Parmi les livres anglais émaillant la scolarité du jeune homme, rares sont ceux qui évoquent son continent, si ce n’est pour mettre en scène une Afrique de clichés, primitive et sans culture. L’écriture procédera pour Achebe de la révolte. « Je savais qu’il fallait faire quelque chose, expliquera-t-il, que je définisse ma place dans le monde en rédigeant une histoire à propos de mes origines et de mon peuple. C’était comme s’il y avait un trou sur l’étagère des livres, comme si on en avait enlevé certains. »
Il va choisir de narrer l’entrée « en contact, en conversation et en conflit » des cultures africaine et européenne. Tout s’effondre rend hommage au monde d’avant la colonisation. Achebe s’y exprime dans une langue très imagée, significative de l’art oratoire qui imprègne l’univers dont il est issu. « Les proverbes sont l’huile de palme qui fait passer les mots avec la parole », dit un personnage du roman. Pour autant, il ne fait pas de l’Afrique anté-coloniale un paradis perdu, mais la rend au contraire critiquable par bien des aspects.
Toute la subtilité du livre consiste à montrer le caractère irrémédiable du glissement qui s’opère. Le pays se voit progressivement obligé de plier face au pouvoir de l’envahisseur. Mais en réponse à cette histoire en marche, le livre d’Achebe transmet un autre message : celui du passé et des traditions dont il faut à tout prix conserver la mémoire. C’est ainsi que l’on résiste et qu’il devient impossible à l’Autre de vous déposséder entièrement de vous-même.
Restaurer une certaine grandeur
Homme de plume, Achebe débute sa vie professionnelle comme journaliste et sera tour à tour essayiste, poète, auteur de livres pour la jeunesse. Il appartient à cette génération d’intellectuels qui, dans la fiction, cherchent à restaurer une certaine grandeur de l’Afrique mais n’hésitent pas à s’emparer de l’actualité et à prendre position. C’est ce qu’il fit au moment du conflit au Biafra (1967-1970) – auquel il fut, avec sa famille Igbo, particulièrement exposé –, en prenant parti pour la sécession tout en appelant à l’apaisement.
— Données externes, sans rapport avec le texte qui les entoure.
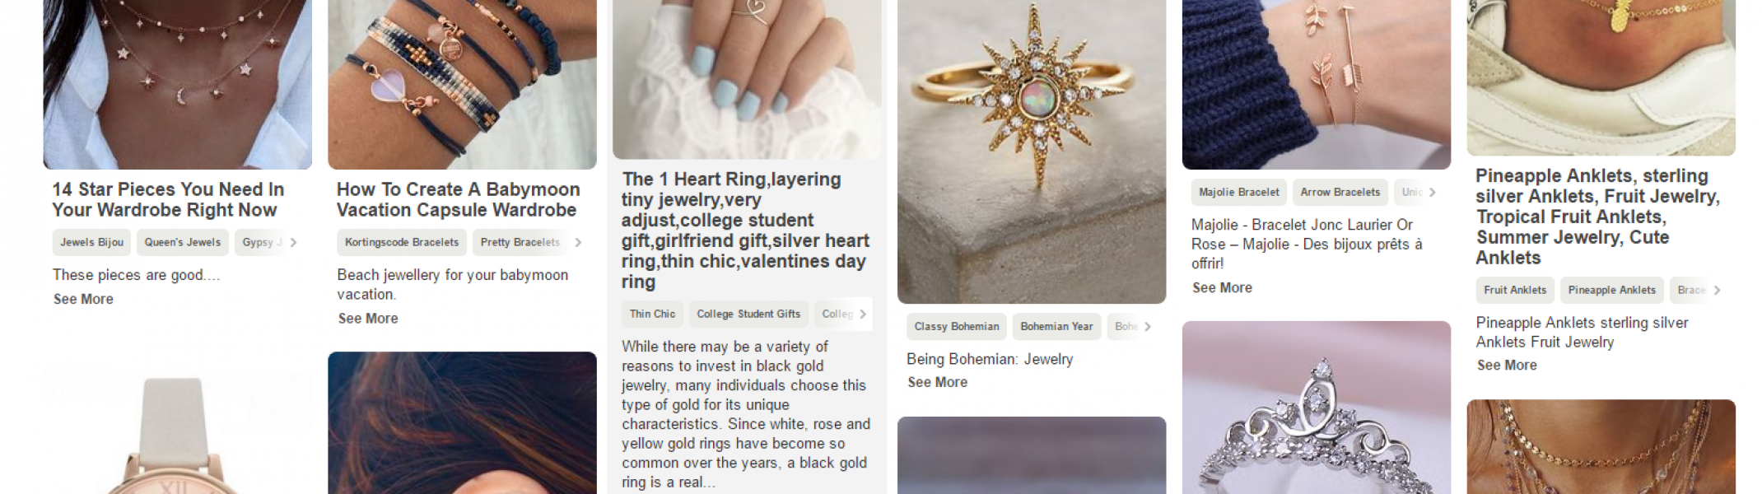Open 'How To Create A Babymoon' title
Image resolution: width=1762 pixels, height=494 pixels.
tap(458, 199)
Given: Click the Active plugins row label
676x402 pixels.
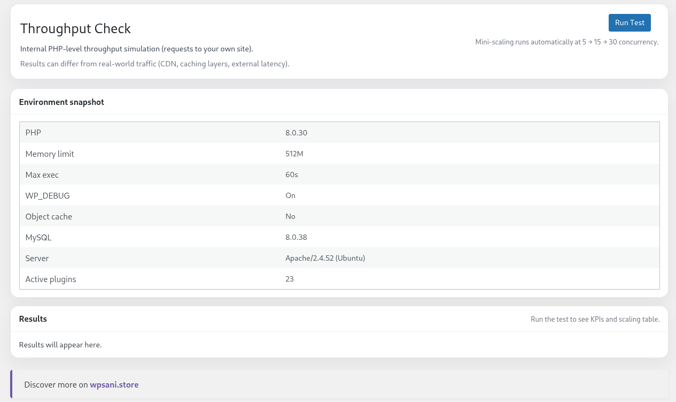Looking at the screenshot, I should click(51, 279).
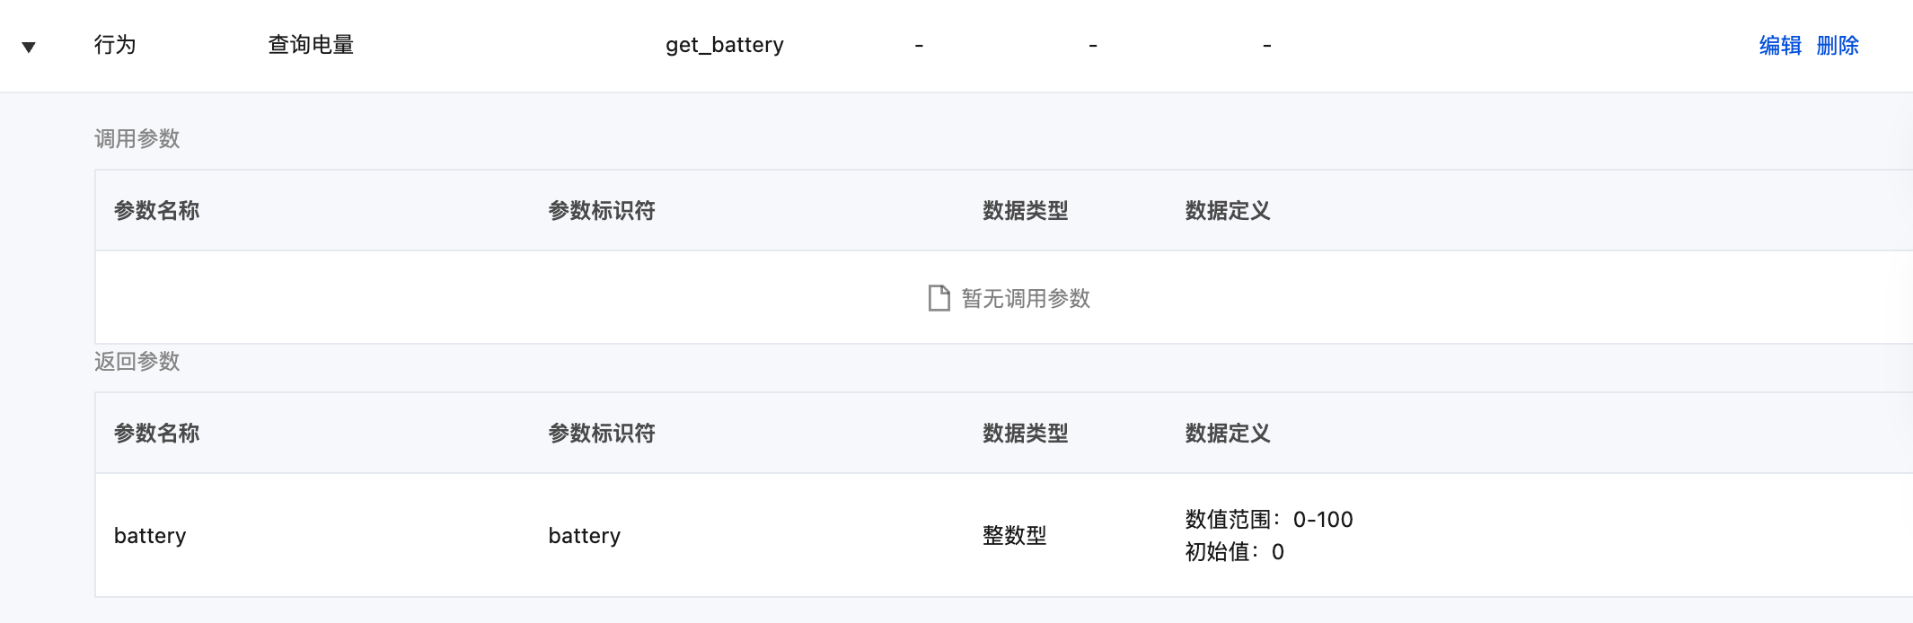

Il poursuit parallèlement une carrière d’enseignant, d’abord en Angleterre puis de longues années aux Etats-Unis, au Bard College puis à Brown University. Marié, père de famille, il survit en 1990 à un grave accident de voiture qui le prive de l’usage de ses jambes mais ne l’empêche pas de continuer d’écrire. Ses cinq romans, ses recueils de nouvelles et de poésie et ses huit essais sont couronnés en 2007 par le Man Booker International Prize, décerné pour l’ensemble de sa carrière.
Eclipsant tous les autres, Tout s’effondre demeure son roman culte, celui qui touche le plus large public. À son propos, James Baldwin s’exprimait ainsi, en 1980 : « Lorsque [je l’ai lu], la tribu ibo au Nigeria, une tribu que je n’avais jamais vue, une société dont les règles étaient pour moi un mystère, j’y ai reconnu tout le monde. C’était un livre sur mon père. Comment il était arrivé là, je n’en sais rien, mais c’était bien lui. »
A la mort d’Achebe, en 2013, le New York Times lui rend hommage, saluant un « grand homme de lettres dont la fiction de renommée internationale a contribué à réécrire l’histoire d’un continent longtemps racontée par des voix occidentales ». Une autre manière de tourner ce proverbe qu’il aimait citer : « Tant que les lions n’auront pas leurs propres historiens, l’histoire de la chasse glorifiera toujours le chasseur. »
* Précédemment titré Le monde s’effondre (éd. Présence africaine, 1966).